A mother and her children on a bicycle in Amsterdam. One of the children is in what the photographer calls 'the suicide seat'.Imagine you are a designer having to design a product for country or community you are pretty much unfamiliar with. Let's say you're an American designer that lands the assignment of designing a bike for everyday inner-city transport in the Netherlands. You need to learn as much as you can about your user group and their behavior. That requires extensive, expensive and complicated user research, right? Not necessarily. The photo report
Amsterdam Bicycles illustrates what an incredible amount of information you can distill from standing on a street corner for 73 minutes. San Francisco based software engineer Brian Wilson stood on a corner of the
Amsterdam Nieuwmarkt for 73 minutes, took 83 pictures of people riding their bikes and annotated them with comments that expressed an ever increasing amazement of what these crazy Dutch people were doing to and on their bikes. A few brilliant examples:
- Multiple Riders on One Bike - With or without any extra seats or foot-pegs for the extra riders, you will see 1 or 2 or even 3 extra passengers side-saddle, balancing precariously, standing, sitting, whatever it takes so they can hitch a ride with a buddy or parent. This is so common I had to stop taking pictures of it because it would prevent me from capturing some of the other trends.

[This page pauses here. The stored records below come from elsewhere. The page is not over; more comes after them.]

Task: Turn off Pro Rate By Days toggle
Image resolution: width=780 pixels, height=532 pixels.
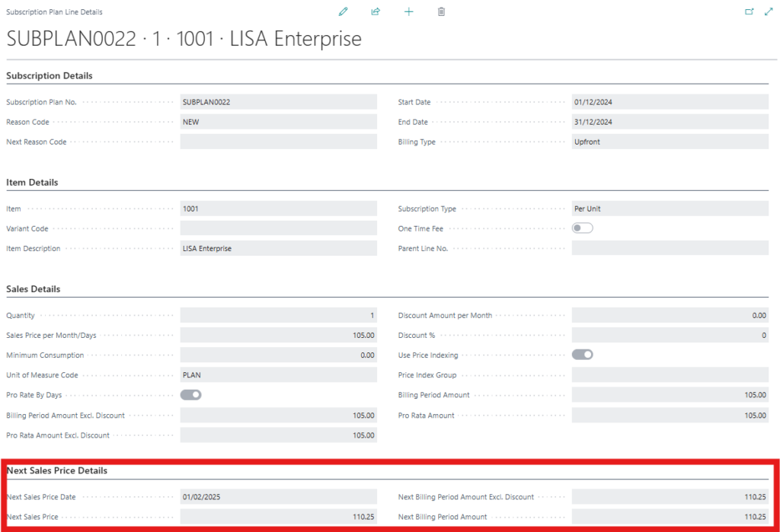Action: coord(190,395)
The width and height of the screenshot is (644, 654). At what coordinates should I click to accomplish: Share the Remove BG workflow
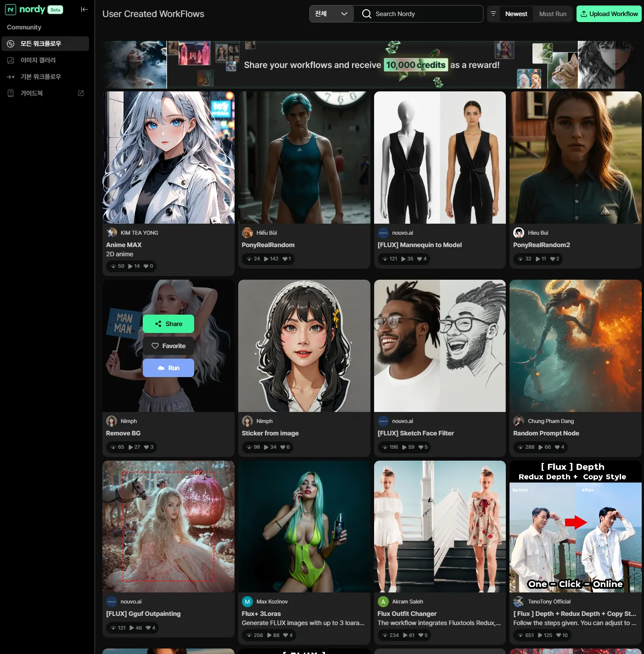tap(168, 324)
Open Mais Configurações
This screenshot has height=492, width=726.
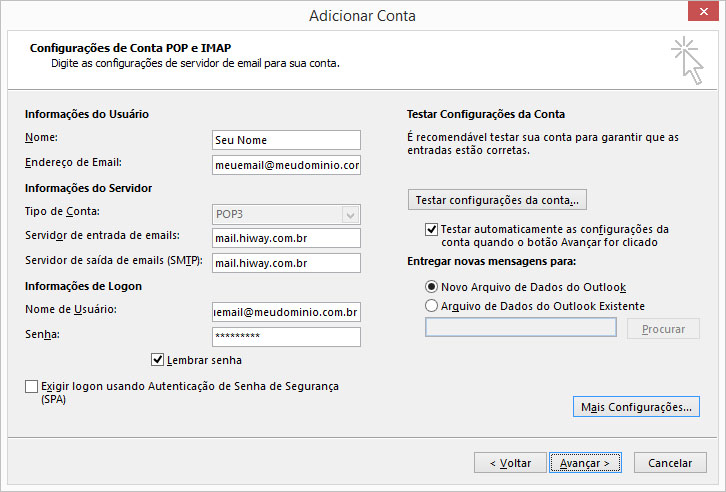click(x=636, y=407)
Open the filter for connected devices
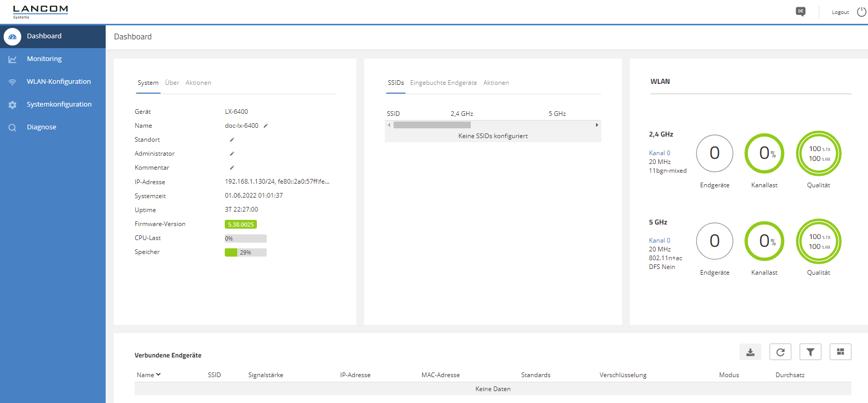868x403 pixels. pyautogui.click(x=810, y=352)
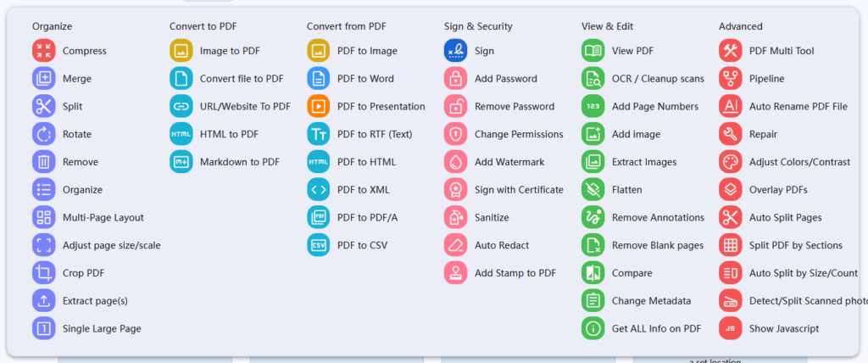The image size is (868, 363).
Task: Select the Auto Redact eraser icon
Action: click(x=455, y=245)
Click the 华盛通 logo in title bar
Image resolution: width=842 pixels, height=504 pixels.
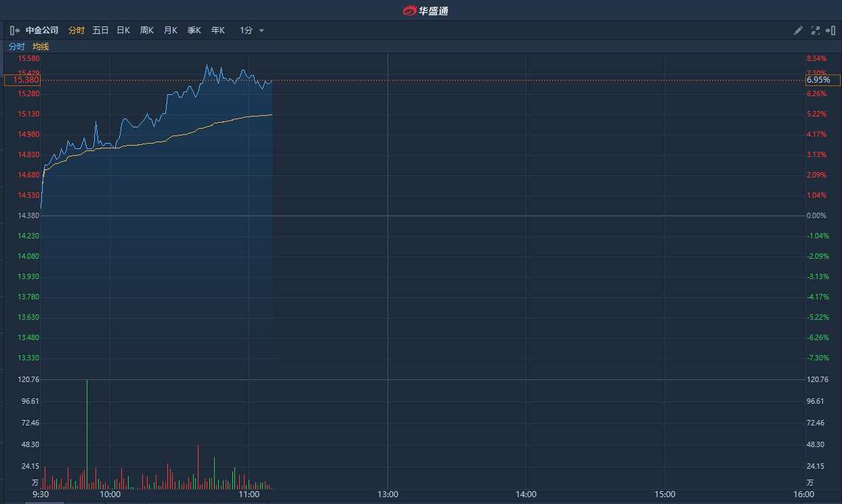[426, 10]

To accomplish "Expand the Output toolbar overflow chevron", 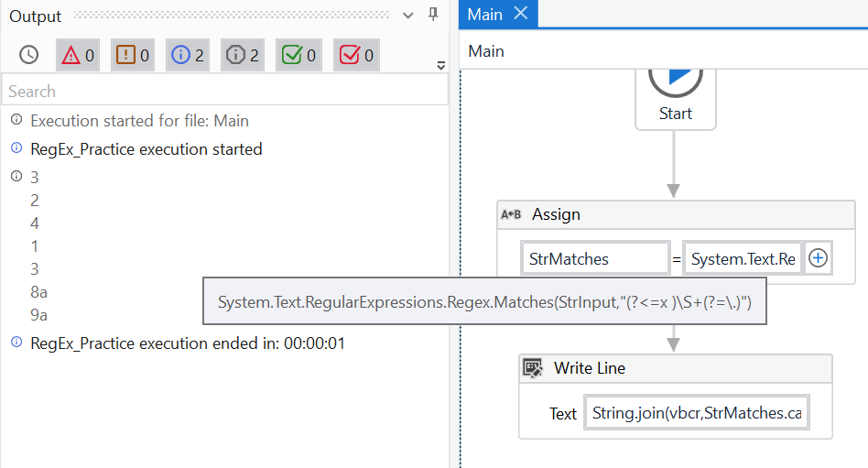I will tap(440, 66).
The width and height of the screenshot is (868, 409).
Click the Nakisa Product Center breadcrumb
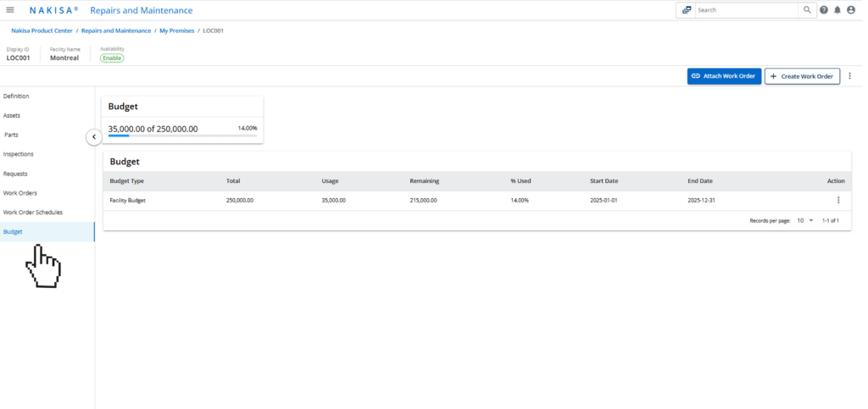(x=42, y=30)
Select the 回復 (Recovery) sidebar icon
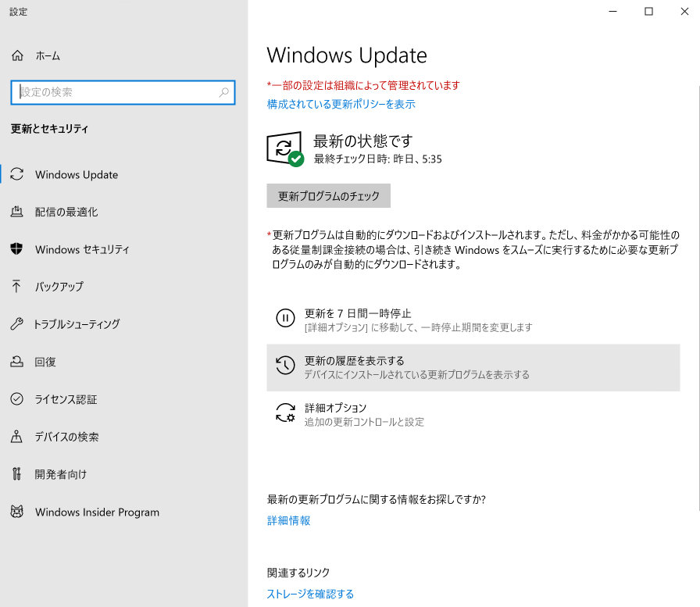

- The long dresses like the [this picture] seem like they would be avoided, but apparently not.
- This one [referring to the picture above, ed] shows a common "3 person bicycle rig" I saw a lot. You'll notice the kid in back is just sitting on the bicycle freight rack, feet dangling and looking bored. Also looking bored is the kid in the suicide position in front of the bicycle. Mom of course is wearing a stunning white dress and lipstick and has a nice purse over her shoulder, and *NONE* of them are wearing bicycle helmets.

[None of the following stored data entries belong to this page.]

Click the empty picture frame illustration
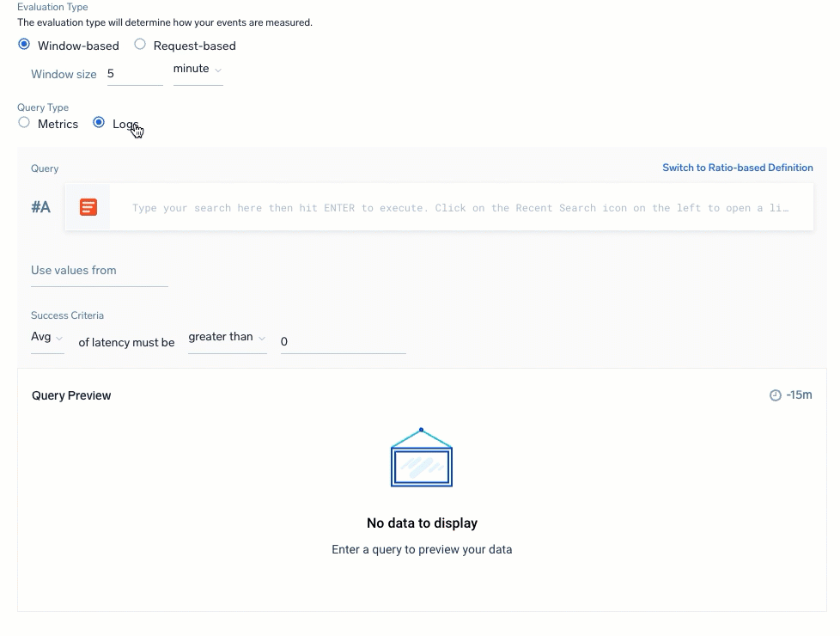Screen dimensions: 840x636 tap(421, 457)
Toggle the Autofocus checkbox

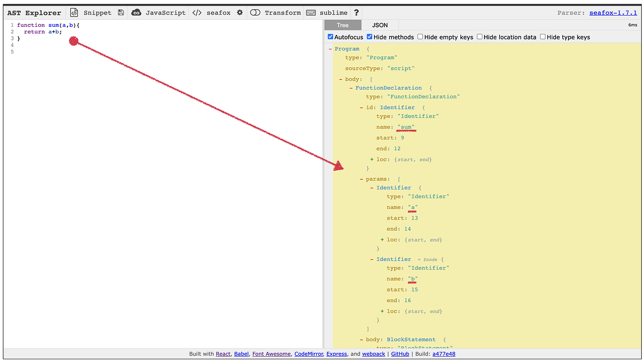tap(331, 37)
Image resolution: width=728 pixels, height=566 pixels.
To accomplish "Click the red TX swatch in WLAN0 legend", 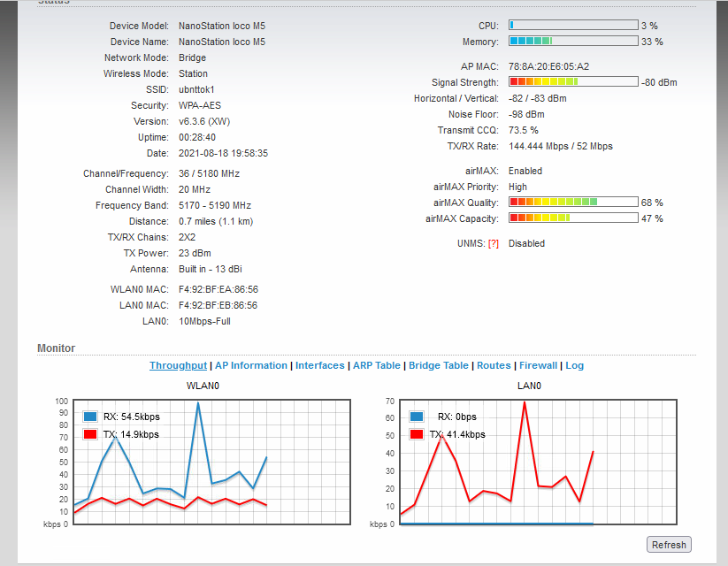I will (x=89, y=434).
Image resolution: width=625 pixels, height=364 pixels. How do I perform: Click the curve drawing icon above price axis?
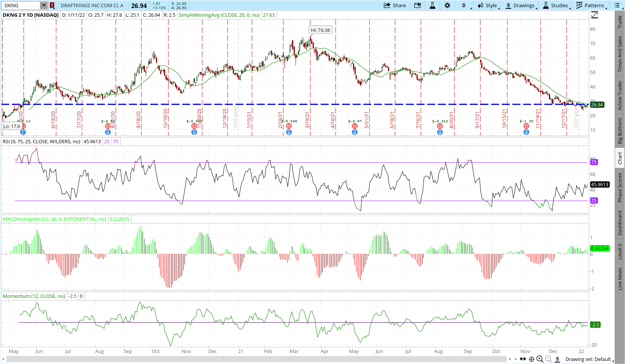tap(595, 15)
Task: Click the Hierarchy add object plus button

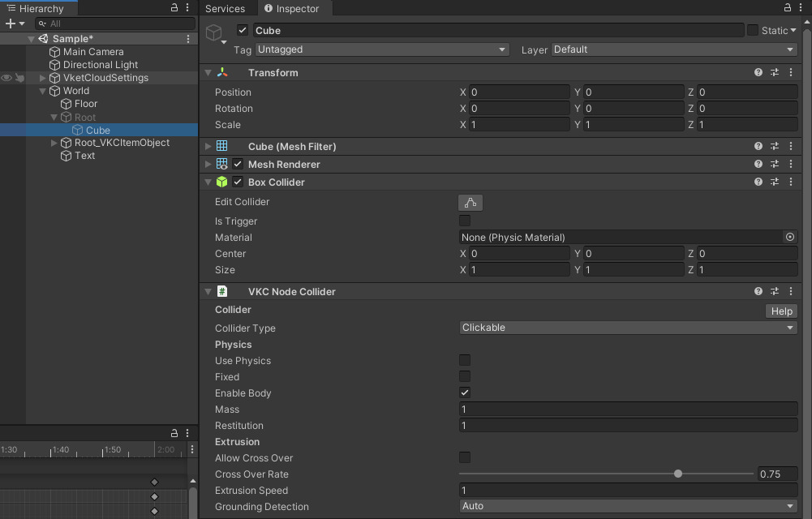Action: (x=11, y=24)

- Spectacular Gigantic Unbreakable Security Chains - Almost all of the bicycles in Amsterdam are what I would call "beaters", which means they are beaten up, scraped, bent, out of tune, and have bad paint jobs. At the same time, all these beaters have these GIGANTIC security chains that look like they should be the chain on the anchor of an oil tanker ship.
Of course, a part from taking the pictures the analysis and annotation might have taken some time, but you'll manage doing that within one day. I think his report is a great example that even an unexperienced 'user researcher' can produce a wealth of design information in a limited amount of time, given the fact that he or she is in the right place at the right time.
3 reactions:
the page also shows how much the observer's background shapes what he observes (or fails to) and what strikes his fancy: for example, as an Italian I am less impressed by the fact that nobody wears a helmet, so I would not report that at all.

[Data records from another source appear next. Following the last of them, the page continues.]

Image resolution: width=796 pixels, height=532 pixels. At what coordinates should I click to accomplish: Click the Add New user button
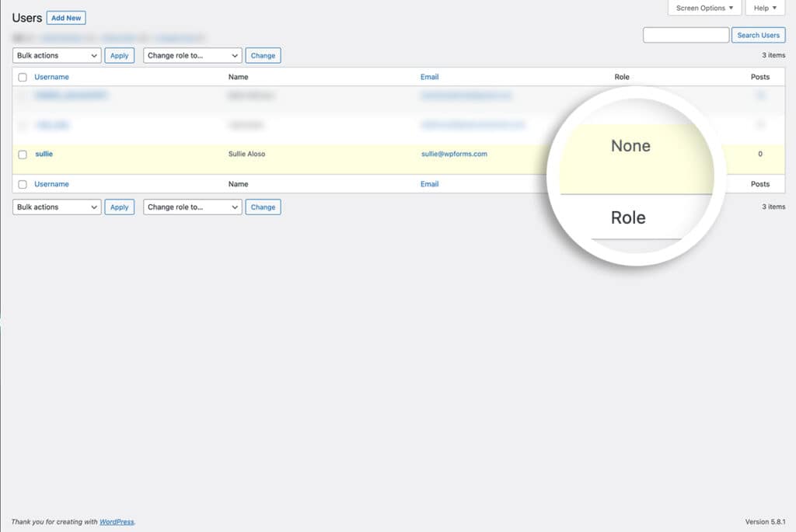click(66, 17)

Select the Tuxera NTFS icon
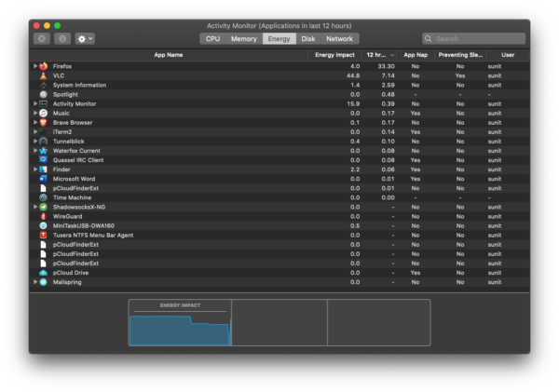[x=44, y=235]
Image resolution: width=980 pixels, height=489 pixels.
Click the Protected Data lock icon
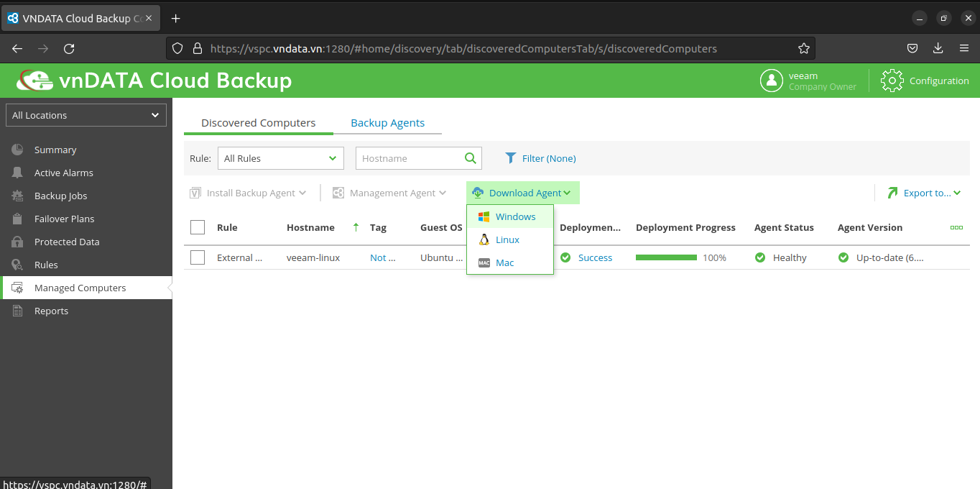[x=18, y=242]
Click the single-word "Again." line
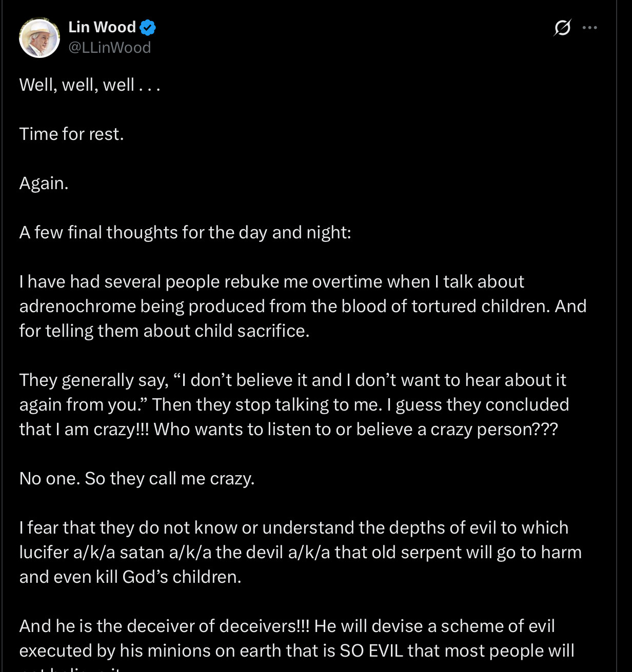The height and width of the screenshot is (672, 632). tap(44, 183)
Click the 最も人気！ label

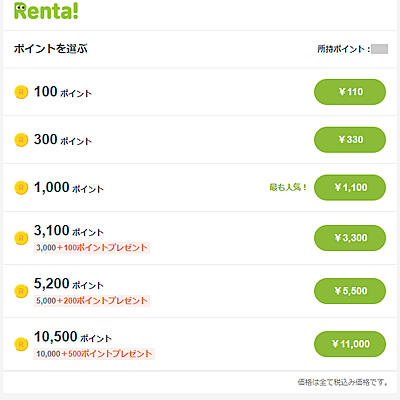pyautogui.click(x=288, y=188)
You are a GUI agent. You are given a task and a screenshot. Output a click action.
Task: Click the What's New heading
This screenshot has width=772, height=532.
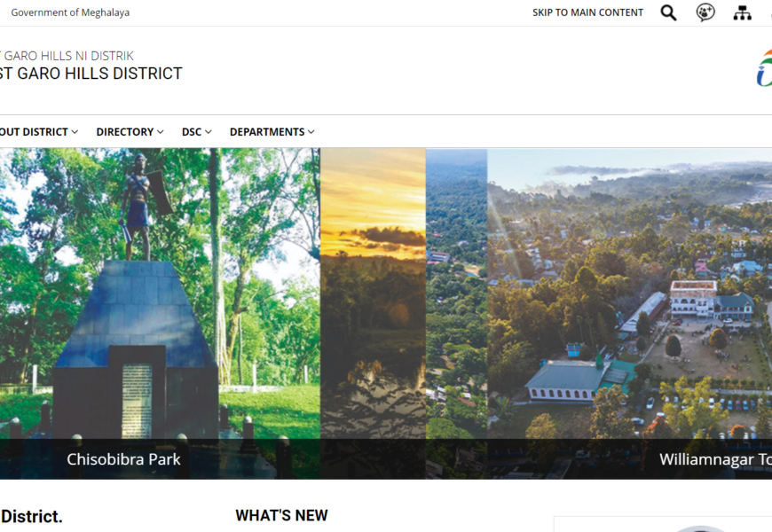281,515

Like it or not, in making an observation on anything you are also making an observation on yourself.
Do you mean that an unexperienced user researcher is just a normal human being? Everybody can capture photos in the right place with their perspective. The relevance and importance of the user researcher is to translate that wealth of information into design information.
@ Anonymous: Selecting the right place, selecting what to photograph, and selecting what to report. All very important choices. What I meant to show was that you don't have to be an expert to do valuable user research. It can be done quick and dirty, and still provide a wealth of information. In some situations I don't think you need user researchers to do that. Designers could do it themselves, it's just that often they're not allowed to go out of the office, because that's 'not their job'.